=== Task directions ===
Rewrite the lines below as a Markdown table with the columns "Row" and "Line text", starting with the line that contains "The height and width of the screenshot is (1014, 2318)." and going on through the line that contains "(868, 1771).". Leave out any blank lines.
===== Records to process
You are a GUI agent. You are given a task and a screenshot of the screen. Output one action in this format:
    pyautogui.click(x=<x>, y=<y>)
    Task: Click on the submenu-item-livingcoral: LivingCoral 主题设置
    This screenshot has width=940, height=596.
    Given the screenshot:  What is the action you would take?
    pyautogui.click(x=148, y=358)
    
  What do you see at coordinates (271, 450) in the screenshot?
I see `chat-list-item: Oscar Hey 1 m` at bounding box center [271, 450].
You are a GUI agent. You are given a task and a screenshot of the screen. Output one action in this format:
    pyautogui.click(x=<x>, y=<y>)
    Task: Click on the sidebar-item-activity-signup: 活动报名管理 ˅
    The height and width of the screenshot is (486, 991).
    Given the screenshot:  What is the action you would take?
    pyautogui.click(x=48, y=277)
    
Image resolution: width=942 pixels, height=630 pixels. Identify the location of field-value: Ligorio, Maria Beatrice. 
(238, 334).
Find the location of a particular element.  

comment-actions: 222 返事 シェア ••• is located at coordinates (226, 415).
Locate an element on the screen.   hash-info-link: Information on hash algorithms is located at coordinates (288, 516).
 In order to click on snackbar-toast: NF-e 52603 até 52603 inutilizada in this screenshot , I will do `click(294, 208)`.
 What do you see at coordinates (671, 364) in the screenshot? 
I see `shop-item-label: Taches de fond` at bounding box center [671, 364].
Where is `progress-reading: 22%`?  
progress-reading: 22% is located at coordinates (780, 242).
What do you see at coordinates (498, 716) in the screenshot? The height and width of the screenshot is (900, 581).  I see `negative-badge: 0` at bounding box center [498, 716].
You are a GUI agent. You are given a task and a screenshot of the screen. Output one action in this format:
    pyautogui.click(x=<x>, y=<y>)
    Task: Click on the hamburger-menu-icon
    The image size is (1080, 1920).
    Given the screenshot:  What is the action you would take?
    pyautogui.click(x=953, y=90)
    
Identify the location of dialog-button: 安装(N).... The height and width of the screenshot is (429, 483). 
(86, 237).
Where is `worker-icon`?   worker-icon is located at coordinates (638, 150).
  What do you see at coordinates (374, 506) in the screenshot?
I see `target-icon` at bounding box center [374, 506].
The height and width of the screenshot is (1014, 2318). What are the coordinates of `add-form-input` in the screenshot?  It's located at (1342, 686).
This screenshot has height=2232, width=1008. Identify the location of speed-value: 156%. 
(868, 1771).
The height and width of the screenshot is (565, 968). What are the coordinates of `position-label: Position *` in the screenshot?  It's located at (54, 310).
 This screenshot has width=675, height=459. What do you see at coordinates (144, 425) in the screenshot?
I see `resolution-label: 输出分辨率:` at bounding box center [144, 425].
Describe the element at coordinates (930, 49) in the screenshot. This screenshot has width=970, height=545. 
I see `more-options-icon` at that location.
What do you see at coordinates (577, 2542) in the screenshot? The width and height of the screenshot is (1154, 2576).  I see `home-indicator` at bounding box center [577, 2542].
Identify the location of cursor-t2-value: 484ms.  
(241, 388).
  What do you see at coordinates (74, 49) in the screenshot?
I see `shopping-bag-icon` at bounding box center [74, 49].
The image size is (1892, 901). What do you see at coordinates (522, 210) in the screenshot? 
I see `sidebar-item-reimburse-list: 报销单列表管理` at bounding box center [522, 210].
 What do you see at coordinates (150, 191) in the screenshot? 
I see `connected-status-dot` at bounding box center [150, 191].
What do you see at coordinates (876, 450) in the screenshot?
==========
=== Reply to the exercise ===
| Row | Line text |
|---|---|
| 1 | The height and width of the screenshot is (1014, 2318). What are the coordinates of `add-form-input` in the screenshot?  It's located at (1342, 686). |
| 2 | This screenshot has height=2232, width=1008. Identify the location of speed-value: 156%.  |
| 3 | (868, 1771). |